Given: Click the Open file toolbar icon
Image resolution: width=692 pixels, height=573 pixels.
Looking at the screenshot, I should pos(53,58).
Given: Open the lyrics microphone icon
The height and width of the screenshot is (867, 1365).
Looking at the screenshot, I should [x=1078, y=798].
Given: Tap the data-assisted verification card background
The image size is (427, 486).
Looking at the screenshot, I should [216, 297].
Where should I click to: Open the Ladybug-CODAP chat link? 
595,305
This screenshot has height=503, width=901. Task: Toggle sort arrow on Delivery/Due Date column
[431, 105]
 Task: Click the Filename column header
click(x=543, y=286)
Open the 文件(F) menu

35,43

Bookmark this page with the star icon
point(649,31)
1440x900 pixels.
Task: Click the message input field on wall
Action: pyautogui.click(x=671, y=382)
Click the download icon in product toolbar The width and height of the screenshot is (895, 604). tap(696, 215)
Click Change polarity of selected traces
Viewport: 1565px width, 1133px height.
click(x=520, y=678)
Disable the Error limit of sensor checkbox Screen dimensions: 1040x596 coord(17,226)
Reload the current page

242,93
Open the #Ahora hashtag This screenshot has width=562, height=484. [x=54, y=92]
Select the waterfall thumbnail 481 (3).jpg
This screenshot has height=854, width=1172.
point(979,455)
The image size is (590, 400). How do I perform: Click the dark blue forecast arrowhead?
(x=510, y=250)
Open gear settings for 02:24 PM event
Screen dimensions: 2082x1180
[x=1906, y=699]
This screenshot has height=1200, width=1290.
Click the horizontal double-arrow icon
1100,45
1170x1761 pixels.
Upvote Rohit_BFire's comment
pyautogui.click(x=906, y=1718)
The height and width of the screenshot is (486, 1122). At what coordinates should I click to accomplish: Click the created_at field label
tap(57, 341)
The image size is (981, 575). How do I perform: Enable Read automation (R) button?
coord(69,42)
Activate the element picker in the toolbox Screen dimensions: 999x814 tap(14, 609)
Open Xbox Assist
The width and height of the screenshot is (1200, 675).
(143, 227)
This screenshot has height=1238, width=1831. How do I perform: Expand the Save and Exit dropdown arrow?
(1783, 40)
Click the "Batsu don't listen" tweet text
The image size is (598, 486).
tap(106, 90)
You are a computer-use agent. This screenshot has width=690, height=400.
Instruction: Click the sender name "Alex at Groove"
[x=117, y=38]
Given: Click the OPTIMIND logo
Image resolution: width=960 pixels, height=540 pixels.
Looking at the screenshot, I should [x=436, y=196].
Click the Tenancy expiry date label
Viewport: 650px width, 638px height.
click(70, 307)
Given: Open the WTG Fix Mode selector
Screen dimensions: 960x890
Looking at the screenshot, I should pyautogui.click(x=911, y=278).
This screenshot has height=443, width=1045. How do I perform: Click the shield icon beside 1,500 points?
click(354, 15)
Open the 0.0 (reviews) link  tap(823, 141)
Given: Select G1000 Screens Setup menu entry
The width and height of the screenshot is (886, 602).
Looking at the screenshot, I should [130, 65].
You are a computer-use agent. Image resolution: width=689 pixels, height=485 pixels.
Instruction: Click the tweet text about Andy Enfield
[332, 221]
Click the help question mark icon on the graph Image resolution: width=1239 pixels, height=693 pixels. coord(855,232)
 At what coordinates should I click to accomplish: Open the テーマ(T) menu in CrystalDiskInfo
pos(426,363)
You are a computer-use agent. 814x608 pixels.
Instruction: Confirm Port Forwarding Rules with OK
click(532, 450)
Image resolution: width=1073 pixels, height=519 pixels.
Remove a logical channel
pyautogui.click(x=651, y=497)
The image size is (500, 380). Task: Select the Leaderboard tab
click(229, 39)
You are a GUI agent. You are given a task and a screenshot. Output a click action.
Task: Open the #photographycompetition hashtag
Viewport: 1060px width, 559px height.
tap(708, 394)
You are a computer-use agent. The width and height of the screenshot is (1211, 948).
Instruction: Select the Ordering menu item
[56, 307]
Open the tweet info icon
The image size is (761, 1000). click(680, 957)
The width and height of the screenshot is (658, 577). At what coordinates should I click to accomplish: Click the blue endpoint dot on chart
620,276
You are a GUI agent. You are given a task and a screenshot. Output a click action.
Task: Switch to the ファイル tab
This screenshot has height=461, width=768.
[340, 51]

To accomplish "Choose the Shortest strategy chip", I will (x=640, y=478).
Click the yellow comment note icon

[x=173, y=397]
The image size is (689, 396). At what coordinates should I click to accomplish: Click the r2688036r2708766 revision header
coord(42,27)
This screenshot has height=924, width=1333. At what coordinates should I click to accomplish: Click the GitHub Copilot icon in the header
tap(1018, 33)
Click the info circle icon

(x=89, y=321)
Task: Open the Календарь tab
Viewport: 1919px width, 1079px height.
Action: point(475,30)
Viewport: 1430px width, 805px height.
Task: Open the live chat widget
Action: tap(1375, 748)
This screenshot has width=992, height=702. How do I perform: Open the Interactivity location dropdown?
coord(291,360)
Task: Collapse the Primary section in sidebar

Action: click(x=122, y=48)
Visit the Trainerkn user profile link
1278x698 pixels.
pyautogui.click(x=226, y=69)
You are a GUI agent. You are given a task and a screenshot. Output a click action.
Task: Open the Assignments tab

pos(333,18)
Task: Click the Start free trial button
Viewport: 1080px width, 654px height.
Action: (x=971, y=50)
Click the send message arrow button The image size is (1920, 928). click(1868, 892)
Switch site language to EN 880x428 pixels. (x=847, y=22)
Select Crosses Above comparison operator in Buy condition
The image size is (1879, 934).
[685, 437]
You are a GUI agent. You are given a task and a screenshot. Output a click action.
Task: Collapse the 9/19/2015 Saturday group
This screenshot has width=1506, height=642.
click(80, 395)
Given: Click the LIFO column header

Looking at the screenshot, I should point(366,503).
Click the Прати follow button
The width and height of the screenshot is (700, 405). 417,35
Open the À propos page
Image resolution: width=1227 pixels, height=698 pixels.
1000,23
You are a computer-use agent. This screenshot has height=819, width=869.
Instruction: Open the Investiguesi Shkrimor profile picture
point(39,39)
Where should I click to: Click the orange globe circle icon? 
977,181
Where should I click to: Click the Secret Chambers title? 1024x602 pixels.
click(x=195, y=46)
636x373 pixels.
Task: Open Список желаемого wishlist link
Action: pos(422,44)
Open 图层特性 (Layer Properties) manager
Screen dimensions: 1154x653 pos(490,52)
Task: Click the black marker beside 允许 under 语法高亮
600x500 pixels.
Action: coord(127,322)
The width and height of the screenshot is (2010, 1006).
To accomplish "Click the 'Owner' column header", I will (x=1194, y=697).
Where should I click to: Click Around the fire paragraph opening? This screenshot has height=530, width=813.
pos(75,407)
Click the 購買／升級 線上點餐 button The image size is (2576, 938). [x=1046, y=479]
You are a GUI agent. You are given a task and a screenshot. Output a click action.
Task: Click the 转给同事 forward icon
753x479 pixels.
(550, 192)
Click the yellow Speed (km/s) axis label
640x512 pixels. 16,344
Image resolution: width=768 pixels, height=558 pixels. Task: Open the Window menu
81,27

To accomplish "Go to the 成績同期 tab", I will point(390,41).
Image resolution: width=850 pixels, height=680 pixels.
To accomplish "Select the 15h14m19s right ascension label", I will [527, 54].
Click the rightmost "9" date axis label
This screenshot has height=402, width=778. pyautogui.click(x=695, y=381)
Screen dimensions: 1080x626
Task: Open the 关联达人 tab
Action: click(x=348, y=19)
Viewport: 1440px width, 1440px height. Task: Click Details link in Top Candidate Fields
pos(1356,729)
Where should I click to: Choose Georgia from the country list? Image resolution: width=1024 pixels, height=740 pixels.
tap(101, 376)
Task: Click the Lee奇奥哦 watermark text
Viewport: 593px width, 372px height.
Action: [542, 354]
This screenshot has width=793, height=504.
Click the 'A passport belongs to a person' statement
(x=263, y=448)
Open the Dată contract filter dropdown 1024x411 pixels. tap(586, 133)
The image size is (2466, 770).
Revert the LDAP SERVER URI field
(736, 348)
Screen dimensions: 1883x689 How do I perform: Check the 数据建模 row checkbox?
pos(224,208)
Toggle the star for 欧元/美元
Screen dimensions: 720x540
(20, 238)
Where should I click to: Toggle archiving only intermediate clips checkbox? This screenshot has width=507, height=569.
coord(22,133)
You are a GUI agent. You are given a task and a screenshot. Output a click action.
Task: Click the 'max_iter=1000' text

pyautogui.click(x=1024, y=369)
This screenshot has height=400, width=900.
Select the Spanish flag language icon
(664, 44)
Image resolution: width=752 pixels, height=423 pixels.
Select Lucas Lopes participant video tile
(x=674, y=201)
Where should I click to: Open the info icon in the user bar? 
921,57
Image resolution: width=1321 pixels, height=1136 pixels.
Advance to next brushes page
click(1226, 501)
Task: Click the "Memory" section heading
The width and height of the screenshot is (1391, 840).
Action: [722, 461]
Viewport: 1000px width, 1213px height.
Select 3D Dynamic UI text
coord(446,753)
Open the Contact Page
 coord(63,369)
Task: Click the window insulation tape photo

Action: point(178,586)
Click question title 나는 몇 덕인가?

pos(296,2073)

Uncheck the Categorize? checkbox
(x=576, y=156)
******************************
→ **What needs to be done**
Every line above that holds the string "will" should be copied into the answer.

→ **Task answer**
To accomplish "Choose the Shortest strategy chip", I will (x=640, y=478).
To accomplish "Click the 'Owner' column header", I will (x=1194, y=697).
To accomplish "Go to the 成績同期 tab", I will point(390,41).
To accomplish "Select the 15h14m19s right ascension label", I will [527, 54].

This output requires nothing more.